Farida Abane

Farida Abane, MD has a diverse work experience in the field of pharmacovigilance and drug safety. Farida is currently serving as the Senior Medical Director, Pharmacovigilance at Deciphera Pharmaceuticals since June 2022. Prior to this, they held the position of Medical Director, Pharmacovigilance at the same company from August 2020 to June 2022 and was an Associate Medical Director, Pharmacovigilance from June 2019 to August 2020.

Before joining Deciphera, Farida worked as a Clinical Safety Reviewer at Cardiovascular Research Foundation from October 2017 to June 2019. In this role, they had responsibilities such as tracking adverse events, ensuring compliance with health authorities' requirements, and facilitating the safety reporting process.

Farida also has experience in Clinical Trial Management at Sollers from April 2017 to September 2017. Additionally, Farida worked as a Medical Review Physician at Hays from July 2014 to March 2016, where they performed medical reviews of adverse events and conducted signal detection activities.

Farida's earlier experiences include positions as a Medical Review Physician at Universal Pharma from September 2013 to June 2014, where they conducted medical reviews and prepared aggregate safety reports, and as a Drug Safety Officer at Stallergenes Greer from May 2008 to July 2013. In this role, they completed medical assessments and responded to various inquiries related to adverse drug reactions.

Farida'scareer in pharmacovigilance started with a Pharmacovigilance diploma at For Drug Consulting in March 2008.

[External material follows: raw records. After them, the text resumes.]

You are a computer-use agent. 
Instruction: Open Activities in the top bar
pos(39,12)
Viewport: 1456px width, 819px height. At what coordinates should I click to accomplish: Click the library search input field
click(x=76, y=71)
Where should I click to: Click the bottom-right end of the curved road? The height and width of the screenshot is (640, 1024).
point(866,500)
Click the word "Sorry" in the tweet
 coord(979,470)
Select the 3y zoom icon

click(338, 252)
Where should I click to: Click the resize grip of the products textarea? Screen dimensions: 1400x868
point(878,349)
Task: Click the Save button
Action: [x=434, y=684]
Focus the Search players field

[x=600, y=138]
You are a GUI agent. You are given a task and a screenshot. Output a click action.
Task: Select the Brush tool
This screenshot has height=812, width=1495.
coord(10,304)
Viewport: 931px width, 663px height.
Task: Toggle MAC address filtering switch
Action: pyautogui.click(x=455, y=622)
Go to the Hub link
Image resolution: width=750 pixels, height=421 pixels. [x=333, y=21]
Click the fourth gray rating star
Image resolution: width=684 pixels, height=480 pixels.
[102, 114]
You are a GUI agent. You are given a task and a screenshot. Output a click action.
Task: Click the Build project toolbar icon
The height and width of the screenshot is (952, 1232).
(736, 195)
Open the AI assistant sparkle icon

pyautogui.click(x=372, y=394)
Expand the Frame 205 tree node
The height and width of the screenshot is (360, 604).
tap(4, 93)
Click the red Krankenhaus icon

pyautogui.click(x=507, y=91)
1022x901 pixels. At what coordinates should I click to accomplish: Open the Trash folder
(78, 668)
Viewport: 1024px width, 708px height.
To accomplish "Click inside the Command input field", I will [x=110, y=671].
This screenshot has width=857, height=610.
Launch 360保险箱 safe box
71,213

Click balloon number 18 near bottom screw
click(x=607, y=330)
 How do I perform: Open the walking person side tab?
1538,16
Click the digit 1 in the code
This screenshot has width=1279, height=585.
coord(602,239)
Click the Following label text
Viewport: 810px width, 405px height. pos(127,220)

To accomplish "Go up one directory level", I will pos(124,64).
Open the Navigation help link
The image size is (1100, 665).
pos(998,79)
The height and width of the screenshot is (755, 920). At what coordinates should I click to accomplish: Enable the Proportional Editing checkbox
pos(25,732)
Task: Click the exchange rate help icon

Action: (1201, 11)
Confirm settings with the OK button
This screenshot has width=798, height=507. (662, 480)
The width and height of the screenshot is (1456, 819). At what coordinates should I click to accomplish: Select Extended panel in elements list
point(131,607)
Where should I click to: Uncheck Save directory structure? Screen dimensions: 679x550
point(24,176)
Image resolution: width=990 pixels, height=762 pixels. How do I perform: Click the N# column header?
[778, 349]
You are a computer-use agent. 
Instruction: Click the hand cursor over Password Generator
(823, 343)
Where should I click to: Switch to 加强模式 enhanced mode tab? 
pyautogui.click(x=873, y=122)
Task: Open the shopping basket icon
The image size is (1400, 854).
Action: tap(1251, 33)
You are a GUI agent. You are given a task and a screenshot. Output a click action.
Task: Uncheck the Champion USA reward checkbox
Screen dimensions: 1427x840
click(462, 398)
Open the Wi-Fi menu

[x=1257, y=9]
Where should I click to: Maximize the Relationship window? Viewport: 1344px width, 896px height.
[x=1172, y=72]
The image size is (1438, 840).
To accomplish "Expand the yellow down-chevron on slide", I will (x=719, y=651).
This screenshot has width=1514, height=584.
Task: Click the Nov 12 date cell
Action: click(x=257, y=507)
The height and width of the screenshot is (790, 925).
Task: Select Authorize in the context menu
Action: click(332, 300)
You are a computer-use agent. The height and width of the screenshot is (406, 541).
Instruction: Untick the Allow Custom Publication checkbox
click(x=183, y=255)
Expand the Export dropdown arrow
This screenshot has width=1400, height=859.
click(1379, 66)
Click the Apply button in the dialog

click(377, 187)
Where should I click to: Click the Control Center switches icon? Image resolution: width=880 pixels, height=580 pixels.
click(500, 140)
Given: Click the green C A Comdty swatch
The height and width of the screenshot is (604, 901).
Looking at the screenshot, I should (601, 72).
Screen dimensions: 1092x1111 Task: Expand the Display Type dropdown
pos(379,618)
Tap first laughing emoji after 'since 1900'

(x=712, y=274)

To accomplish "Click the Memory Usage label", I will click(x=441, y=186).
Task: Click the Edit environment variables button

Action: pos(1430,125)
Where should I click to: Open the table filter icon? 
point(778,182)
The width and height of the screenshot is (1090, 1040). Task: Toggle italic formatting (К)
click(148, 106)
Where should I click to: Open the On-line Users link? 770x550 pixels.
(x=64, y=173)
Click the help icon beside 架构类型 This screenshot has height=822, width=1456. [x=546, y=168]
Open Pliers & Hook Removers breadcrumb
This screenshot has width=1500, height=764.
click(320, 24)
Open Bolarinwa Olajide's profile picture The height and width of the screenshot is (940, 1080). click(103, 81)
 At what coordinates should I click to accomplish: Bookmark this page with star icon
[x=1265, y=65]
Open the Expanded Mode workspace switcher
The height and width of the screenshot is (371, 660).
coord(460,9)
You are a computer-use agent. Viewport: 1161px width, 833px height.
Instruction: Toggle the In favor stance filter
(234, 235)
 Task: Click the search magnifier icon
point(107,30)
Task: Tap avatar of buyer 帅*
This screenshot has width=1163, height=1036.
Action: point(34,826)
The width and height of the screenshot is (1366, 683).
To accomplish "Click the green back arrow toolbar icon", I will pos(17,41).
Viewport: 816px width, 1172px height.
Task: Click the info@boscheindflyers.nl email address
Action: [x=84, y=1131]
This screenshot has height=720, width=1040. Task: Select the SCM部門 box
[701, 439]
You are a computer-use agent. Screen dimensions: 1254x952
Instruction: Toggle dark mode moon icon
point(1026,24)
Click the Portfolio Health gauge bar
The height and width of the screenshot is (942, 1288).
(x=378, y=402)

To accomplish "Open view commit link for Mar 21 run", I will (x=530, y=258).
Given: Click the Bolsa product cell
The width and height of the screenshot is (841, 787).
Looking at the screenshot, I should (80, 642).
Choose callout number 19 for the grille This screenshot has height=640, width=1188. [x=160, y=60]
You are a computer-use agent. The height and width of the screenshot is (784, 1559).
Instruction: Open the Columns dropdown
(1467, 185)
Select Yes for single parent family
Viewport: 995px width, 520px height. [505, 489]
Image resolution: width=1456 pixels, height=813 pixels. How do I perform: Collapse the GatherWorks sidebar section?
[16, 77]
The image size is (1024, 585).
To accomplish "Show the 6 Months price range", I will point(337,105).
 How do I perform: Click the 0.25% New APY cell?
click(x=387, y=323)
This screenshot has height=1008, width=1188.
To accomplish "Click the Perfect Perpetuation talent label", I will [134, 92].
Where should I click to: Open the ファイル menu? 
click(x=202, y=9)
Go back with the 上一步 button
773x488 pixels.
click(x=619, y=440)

Farida Abane, MD, has a Doctor of Medicine (MD) degree in General Medicine from Medical school (Algeria), which they completed from 1992 to 2000. Farida also holds a Medical Specialty Diploma in Gynaecology and Obstetrics, which they obtained from the same medical school from 2001 to 2006. In 2003 to 2004, they completed an Obstetrics and Gynecology Residency Program at the Mutualist Montsouris Institute in Paris, France. In 2008, they received a Pharmacovigilance Certification from FOR DRUG CONSULTING SCHOOL. In 2013, they completed a course on electronic submission of Individual Case Safety Reports (ICSRs) at EMA. Finally, in 2017, they obtained a Certificate in Clinical Trial Management from Sollers Institute in Edison, New Jersey, USA.